Publishing
Publishing means transferring content from a Magnolia author instance to public instances so that visitors to your website can access the content.
Large flat content repositories can negatively impact overall performance, particularly search. For this reason, you must organize pages into a folder hierarchy to ensure optimal performance. Also, features that constantly create content (such as messages, tasks, and versions) should be checked regularly to clean up old content. |
From author to public
Magnolia is distributed as two web applications: an author instance where editors work and a public instance where visitors access the website. Typically you have at least two public instances for load balancing and high availability reasons.
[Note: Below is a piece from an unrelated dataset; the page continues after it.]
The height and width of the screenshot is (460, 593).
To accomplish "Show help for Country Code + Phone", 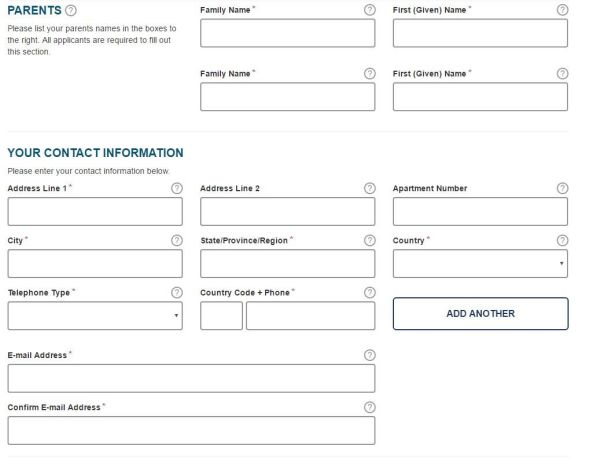I will coord(369,292).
Content is published from the author instance to the public instances.
There are three publishing actions:
-
Publish: Publishes the selected node to the public instance.
-
Publish incl. subnodes: Publishes the selected node and its children to the public instance. This action typically runs asynchronously because it can take a while to publish lots of content.
-
Unpublish: Unpublishes (deactivates) the node from the public instance.
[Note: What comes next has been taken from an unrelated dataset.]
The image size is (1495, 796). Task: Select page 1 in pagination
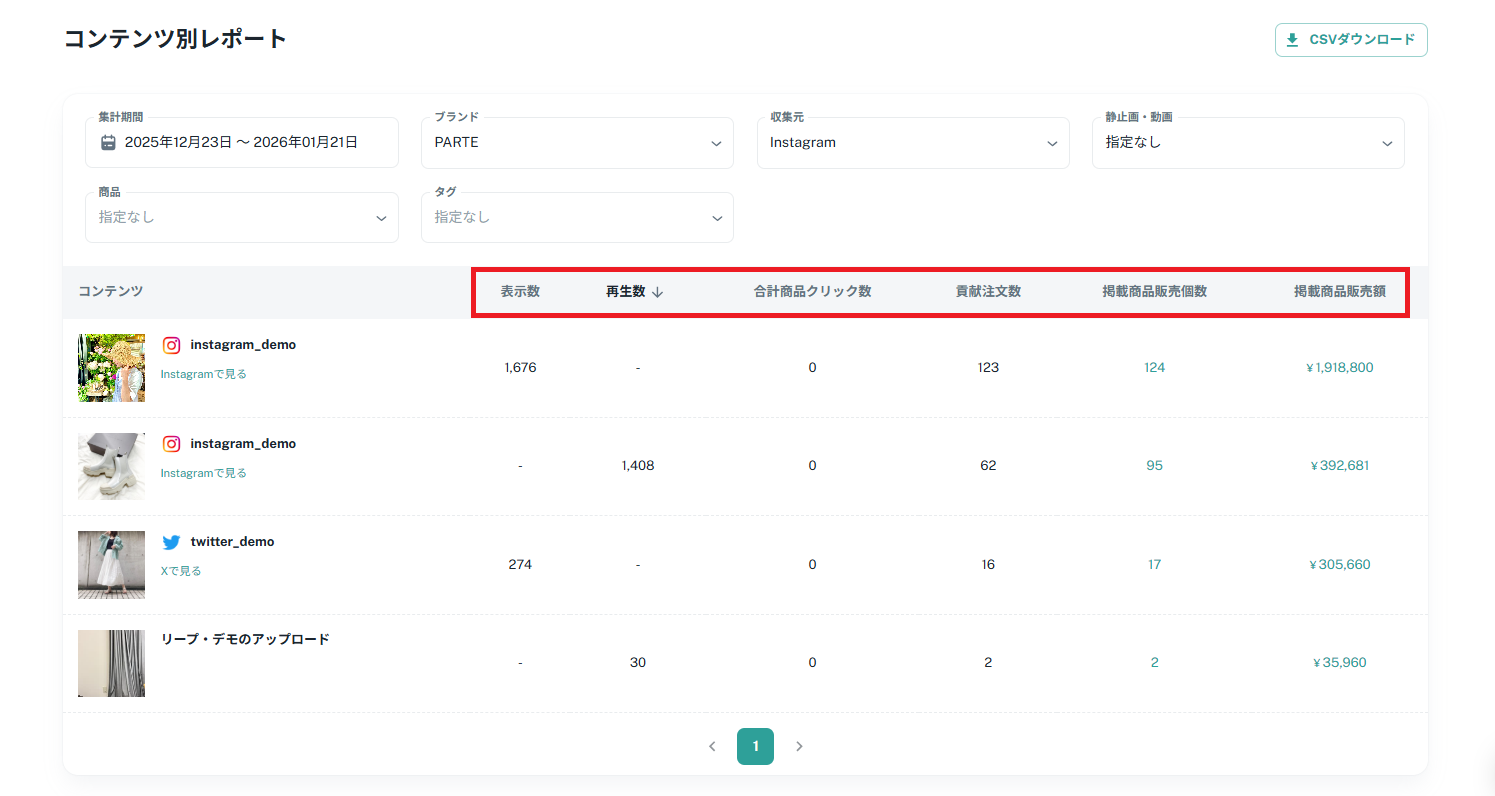click(x=755, y=746)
If a parent node isn’t published yet, you can’t publish the child node (the action is grayed out). |
Apps typically display the publishing status in the workbench.
Status | Description |
---|---|
Published |
Content is published from the author instance to the public instance. Identical content exists on both instances. |
Modified |
Content was modified since publication. The author instance isn’t in sync with the public. |
Draft |
Content exists only on the author instance. |
Marked for deletion |
Content is marked for deletion but still appears in the list (grayed out). It can be restored or permanently deleted. |
Scheduled publishing
You can schedule publishing to a future date and include approval steps. The editor who launches the publication workflow can add a comment for the reviewer and set a publication date.
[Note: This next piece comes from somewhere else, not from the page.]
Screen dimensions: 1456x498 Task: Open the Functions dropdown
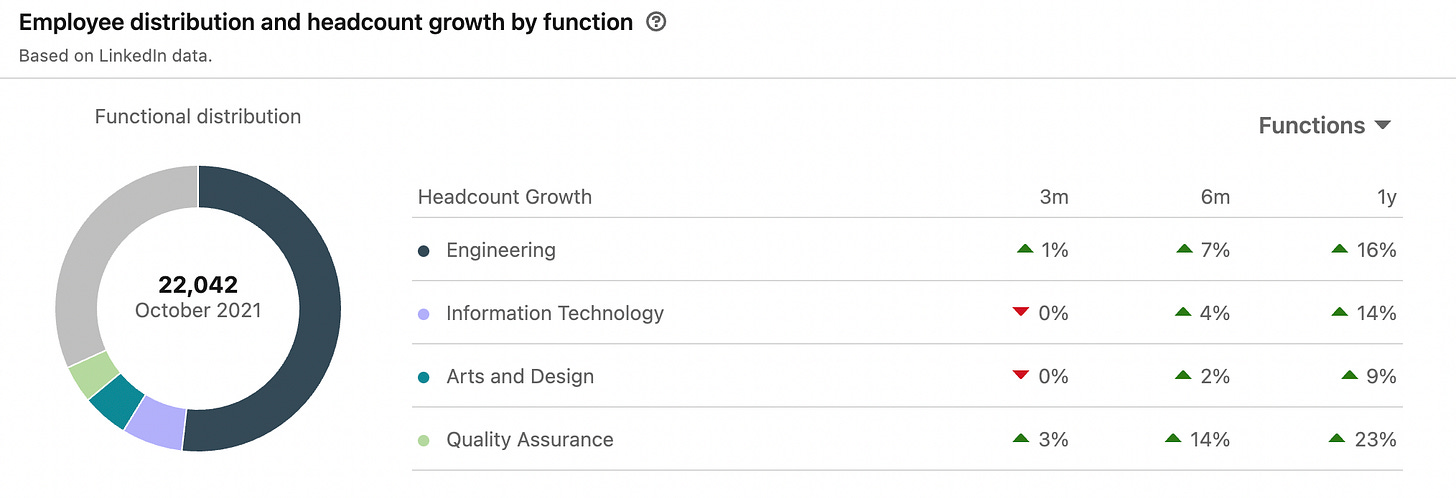[x=1324, y=126]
Publishers receive a task in the Tasks app. They can assign the task to themselves and approve or reject it. The system can also show what changed on the page.
Publishing changes only
When you publish a node and its children you often end up publishing content whose status is already Published. Such nodes don’t need to be published but it is often more convenient to just publish the whole tree than node-by-node.
To improve author instance performance, exclude already-published nodes from the action. Publish modified nodes only. This may help performance and scalability in cases where the author instance has a high concurrent load (many editors activating large amounts of content at the same time).
You can tweak your pages-app.yaml
file to only publish modified nodes.
See Publishing changes only for instructions.
Publishing campaigns
You can publish and control every aspect of a campaign using the Campaign Publisher module. Make a campaign, then add pages, assets, and other dependant content to the campaign, such as configuration, and click Publish.